A lot has been written in the public press about fake news and the apparently magic abilities of novel, data-driven technologies to manipulate voters’ beliefs and, hence, the outcomes of democratic elections. The problem is rooted in recent developments regarding the information available about voters, means to provide information to voters, and the nature of information acquisition by voters.
These developments concern (a) data-driven voter research and the possibility of political microtargeting, and (b) news consumption of growing numbers of people using social media and news aggregators that obfuscate the origin of news, leading to voter unawareness about the news sender’s identity. Academic empirical research on the topic is scarce but growing. Theoretical research, however, that carefully analyses the ability of political interest groups to spread messages via social media to voters in a credible way, is lacking.
In a new working paper, “Big Data and Democracy” (joint with Freek van Gils and Wieland Müller), we provide a theoretical framework in which we can analyze the effects that microtargeting by political interest groups and unawareness of voters about the political position of a news sender have on election outcomes in comparison to “conventional” news reporting. The model framework does not only offer new theoretical insights, it also allows the theory-based discussion of policy proposals, such as to ban microtargeting or to require news platforms to signal the political orientation of a news item’s originator.

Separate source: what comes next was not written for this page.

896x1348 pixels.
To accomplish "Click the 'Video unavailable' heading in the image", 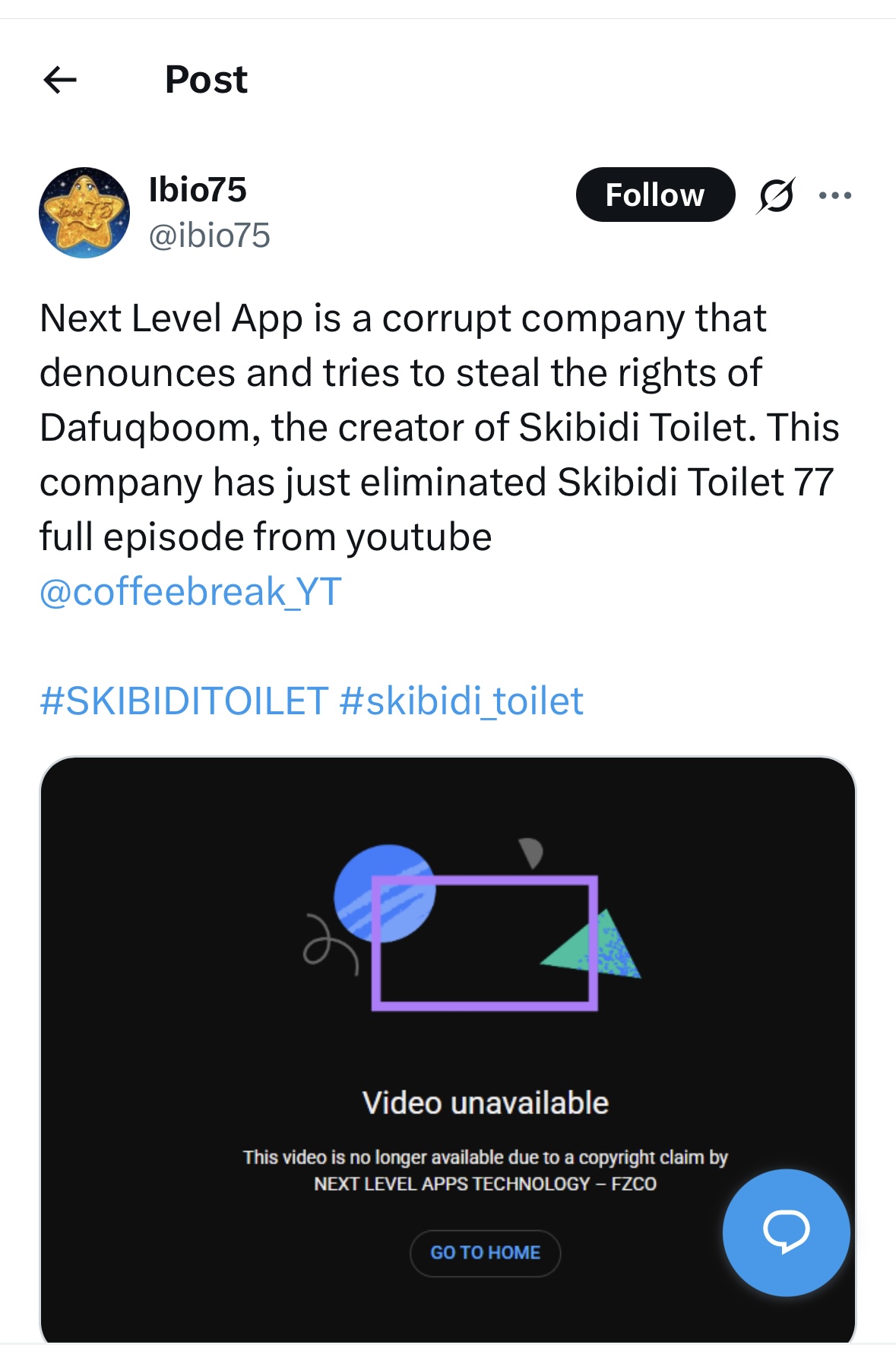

P.S. This is the sister paper to “Competing with Big Data” (joint with Christoph Schottmüller), which has had and is having quite some policy impact. Where “Competing with Big Data” studies effects of datafication on competition on data-driven markets, “Big Data and Democracy” studies effects of datafication on democratic elections and the process of political opinion formation. In both papers, we identify the core problem and analyze solution proposals, trying to inform policy makers.